Governor of Cayenne
- In office 1665 – 23 September 1667
- Preceded by: Antoine de Noël de la Trompe d'Or
- Succeeded by: Jean Morellet (de Facto) then Antoine Lefèbvre de La Barre

Governor of Cayenne
- In office 1670 – March 1679
- Preceded by: Antoine Lefèbvre de La Barre
- Succeeded by: Pierre-Eléonore de La Ville

Personal details
- Born: 16 December 1643
- Died: March 1687 (aged 43) Malta

= Cyprien Lefebvre de Lézy =

Cyprien Lefebvre de la Barre, chevalier de Lézy (16 December 1643 – March 1687), or Cyprien Lefèvre, Le Febvre, was governor of the French colony of Cayenne (French Guiana) from 1665 to 1667, and again from 1670 to 1679.
During his term of office the colony was raided first by the English and then by the Dutch.

==Family==

Cyprien Lefebvre was born on 16 December 1643. (Note: An 1896 source says Cyprien Lefebvre, Knight of Malta and brother of Antoine Lefebvre, was born on 16 December 1643 and died in Malta in March 1687. Another source says Cyprien Lefebvre, Knight of Malta and brother of Antoine Lefebvre, was born in 1645.
If these sources are correct and refer to the subject of this article, he was born twenty years after his brother, and became governor of Cayenne aged 20 or 22.)
His father was Antoine Lefebvre (died 1669), sieur de la Barre, a counselor in parliament and provost of the merchants of Paris.
His mother was Madeleine Belin.
His eldest brother was Antoine Lefèbvre de La Barre (1622–1688), governor of Cayenne from May 1664 to June 1665.
In 1665 the French Minister Jean-Baptiste Colbert commissioned Antoine Lefebvre de La Barre as the king's governor of the American Mainland.
He was later governor of Cayenne for the king from 1668 to 1670 and governor general of New France from 1682 to 1685.
The family dynasty ended with Antoine's son, François Lefebvre de La Barre, who was governor of Cayenne from 1687 until his death in 1691.
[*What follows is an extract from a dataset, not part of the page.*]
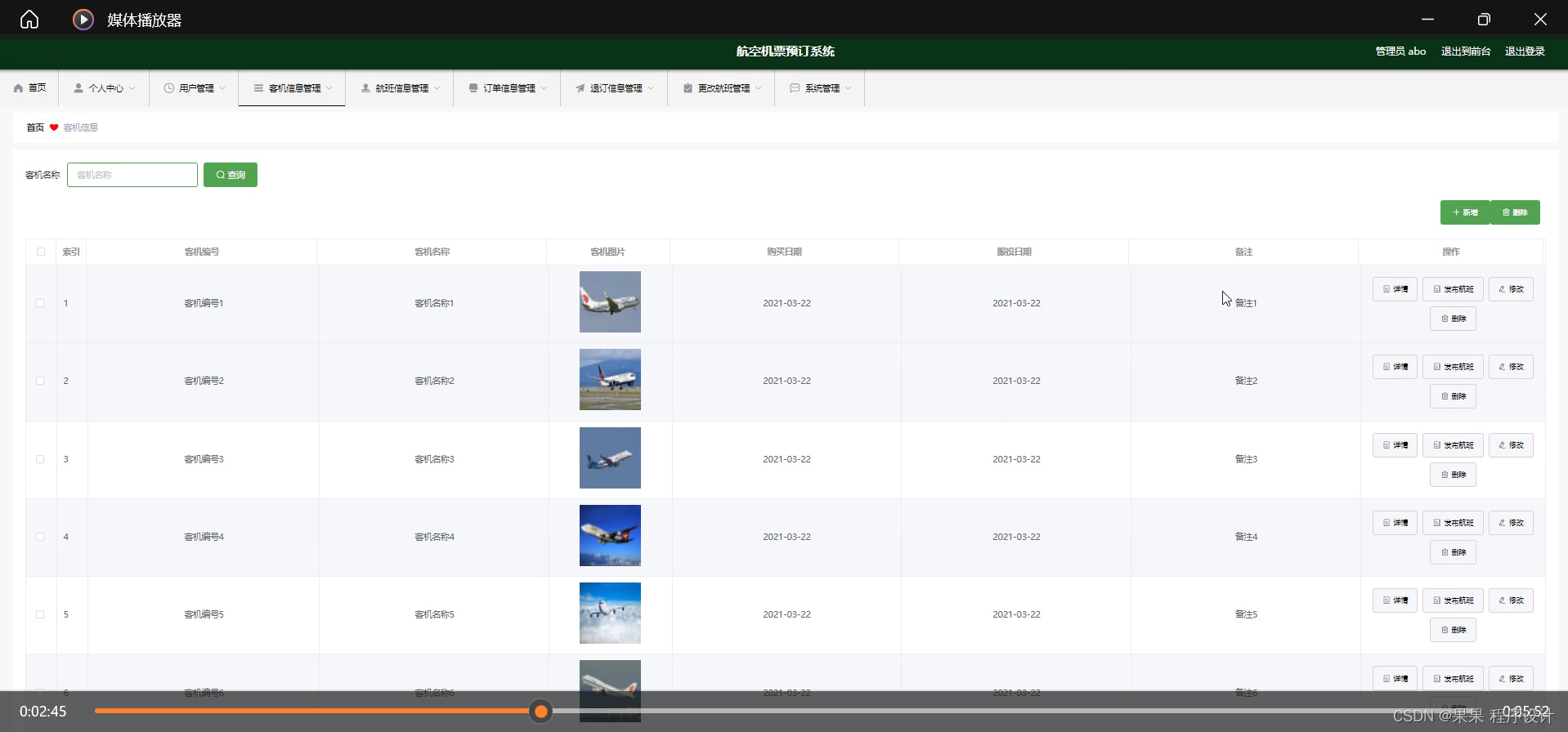Click the 首页 house icon in navigation
The image size is (1568, 732).
point(19,88)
==First term of office (1665–67)==

Antoine Lefebvre left Cayenne for France in 1665 and obtained the appointment of Cyprien as governor from the newly created Royal West Indies Company (Compagnie Royale des Indes Occidentales).
Cyprien Lefebvre was governor of Cayenne from 1665 to 1668.
He replaced the acting governor Antoine de Noël de la Trompe d'Or, who left office on 8 September 1655.

On 20 June 1665 Lefebvre ceded a 2000 by 1000 ft property in Cayenne to Joseph-Fortuné Pignon, vicomte de Quincy.
This became the property of the Jesuits in 1668 and their base in the colony.
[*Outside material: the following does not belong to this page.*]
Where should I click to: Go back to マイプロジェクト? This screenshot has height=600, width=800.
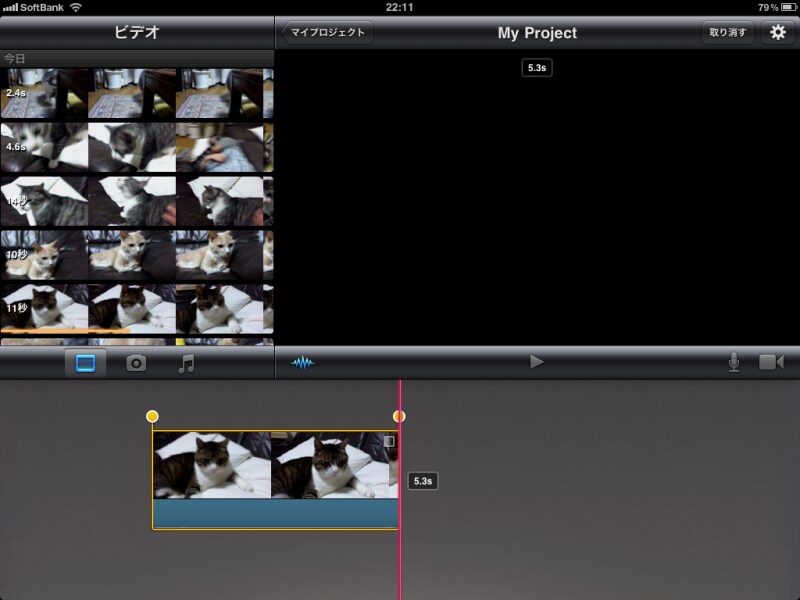click(328, 32)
In 1666 the English commanded by Captain Peter Wroth visited the colony of Cayenne but did not harm Lefèvre.
Cayenne was looted by the British under the command of Rear-Admiral Sir John Harman in August 1667.
The English destroyed Fort Cépérou and the town of Cayenne.
Lefebvre left on 23 September 1667.
From December 1667 the Jesuit father Jean Morellet was the de facto governor.
After peace was restored in 1668 Lefebvre's brother Joseph-Antoine de La Barre returned, and held office until 1670.

==Second term of office (1670–79)==

Cyprien Lefebvre again took charge of Cayenne in 1670, and held office until March 1679.
He was commander from 1670 to 1675, then governor from 1675 to 1679.
On 21 May 1671 he was received as a Knight of Malta and made a lieutenant general.
He was governor of the French West India Company in 1674, when its possessions were returned to the king.

In the spring of 1676 the Dutch captain Jacob Binckes was promoted to vice-admiral and dispatched to the West Indies with a fleet of seven men of war and six other ships.
He arrived at Cayenne on 4 May 1676 and landed 900 troops near Fort Saint Louis (Fort Cépérou) the next day.
Lefebvre soon surrendered.
Binckes left shortly after for Marie-Galante and Tobago, leaving a small force to hold Cayenne.
The Dutch commander Binkes controlled the colony from 5 May 1676 to 20 December 1676.
The Dutch left in December, defeated by the Comte Jean II d'Estrées.
In 1679 Lefebvre was replaced as governor by Pierre-Eléonore de La Ville, marquis de Férolles.
Cyprien Lefebvre died in Malta in March 1687.